Quando hospitais e outros serviços e infraestrutura críticos são atingidos por ransomware, eles precisam se recuperar o mais rápido possível. A pandemia COVID-19 aumentou a probabilidade de hospitais e empresas de saúde serem alvos de ransomware. Se você simplesmente não consegue suportar nenhum tempo de inatividade ou o processo de recuperação vai custar mais do que o resgate, pagar o resgate pode parecer o menor de dois males.

O projeto No More Ransom foi fundado pela Interpol e muitas organizações parceiras para fornecer descriptografadores para ransomware comum. Eles podem ter uma ferramenta que irá descriptografar seus dados criptografados.

Ataques de ransomware são cada vez mais acompanhados por uma exfiltração de informações confidenciais da empresa ou outras informações sensíveis. Os cibercriminosos ameaçam expor essas informações se você não pagar o resgate. Lembre-se de que, mesmo que você pague o resgate, você não receberá seus dados de volta. O descriptografador usado pelos atores da ameaça pode não funcionar corretamente. Se ele descriptografar seus dados, é provável que você ainda esteja infectado com malware.

Algumas organizações são cobertas por ciberseguro. Tudo bem até o fim, mas há evidências que sugerem que, se os criminosos cibernéticos souberem que uma organização possui seguro cibernético, eles presumem que o resgate será pago independentemente de a organização ter fundos suficientes ou não.
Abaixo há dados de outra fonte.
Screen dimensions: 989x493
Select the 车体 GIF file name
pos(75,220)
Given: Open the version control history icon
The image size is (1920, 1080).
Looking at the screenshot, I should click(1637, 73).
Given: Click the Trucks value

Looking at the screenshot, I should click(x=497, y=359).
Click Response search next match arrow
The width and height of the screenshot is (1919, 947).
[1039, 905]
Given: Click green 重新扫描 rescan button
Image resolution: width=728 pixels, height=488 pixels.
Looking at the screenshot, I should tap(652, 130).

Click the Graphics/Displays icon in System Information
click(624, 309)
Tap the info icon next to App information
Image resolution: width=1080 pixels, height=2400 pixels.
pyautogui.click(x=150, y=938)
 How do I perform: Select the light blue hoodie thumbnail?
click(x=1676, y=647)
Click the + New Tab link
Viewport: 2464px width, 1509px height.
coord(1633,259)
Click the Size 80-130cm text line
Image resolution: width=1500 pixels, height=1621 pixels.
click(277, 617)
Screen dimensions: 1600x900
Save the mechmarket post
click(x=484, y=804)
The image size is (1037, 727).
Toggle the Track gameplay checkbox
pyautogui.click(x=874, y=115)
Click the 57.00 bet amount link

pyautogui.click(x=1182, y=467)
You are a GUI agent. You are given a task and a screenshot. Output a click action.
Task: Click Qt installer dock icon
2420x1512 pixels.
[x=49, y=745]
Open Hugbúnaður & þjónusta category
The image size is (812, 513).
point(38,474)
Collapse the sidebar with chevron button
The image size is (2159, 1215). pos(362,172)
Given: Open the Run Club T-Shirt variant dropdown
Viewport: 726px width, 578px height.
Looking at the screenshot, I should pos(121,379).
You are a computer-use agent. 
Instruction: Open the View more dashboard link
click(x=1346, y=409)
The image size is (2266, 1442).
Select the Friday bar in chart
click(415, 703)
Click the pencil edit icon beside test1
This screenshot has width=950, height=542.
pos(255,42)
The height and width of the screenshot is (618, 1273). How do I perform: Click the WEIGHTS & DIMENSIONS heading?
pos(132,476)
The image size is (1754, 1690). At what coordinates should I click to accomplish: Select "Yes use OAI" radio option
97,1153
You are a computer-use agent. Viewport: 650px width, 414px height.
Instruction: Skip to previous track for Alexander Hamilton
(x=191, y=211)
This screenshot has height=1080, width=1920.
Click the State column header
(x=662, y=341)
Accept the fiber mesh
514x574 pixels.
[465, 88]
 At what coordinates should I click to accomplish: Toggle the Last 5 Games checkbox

Isso significa que o limite do resgate não é definido pelas finanças da organização, mas sim pelo valor da cobertura fornecida pela apólice de seguro. Eles podem inflar seus pedidos de resgate e podem até ter como alvo preferencial as organizações seguradas.

Claro, o cenário ideal é não ser atingido por ransomware. Mas se você fizer isso, e as circunstâncias exigirem que você pague o resgate, você pode negociar com os cibercriminosos.

Relacionado: Como se preparar e lutar contra um ataque de ransomware

Uma mistura de confiança e desespero

Quase com certeza você não é a melhor pessoa para conduzir as negociações, nem qualquer outra pessoa em sua organização. Você terá o suficiente para identificar o ponto de entrada, corrigir a vulnerabilidade e tentar manter a organização operando usando todos os meios que puder. Talvez os funcionários possam trabalhar em casa. Talvez você tenha uma rede segmentada e parte de sua infraestrutura de TI e equipamentos de telecomunicações evitem infecções.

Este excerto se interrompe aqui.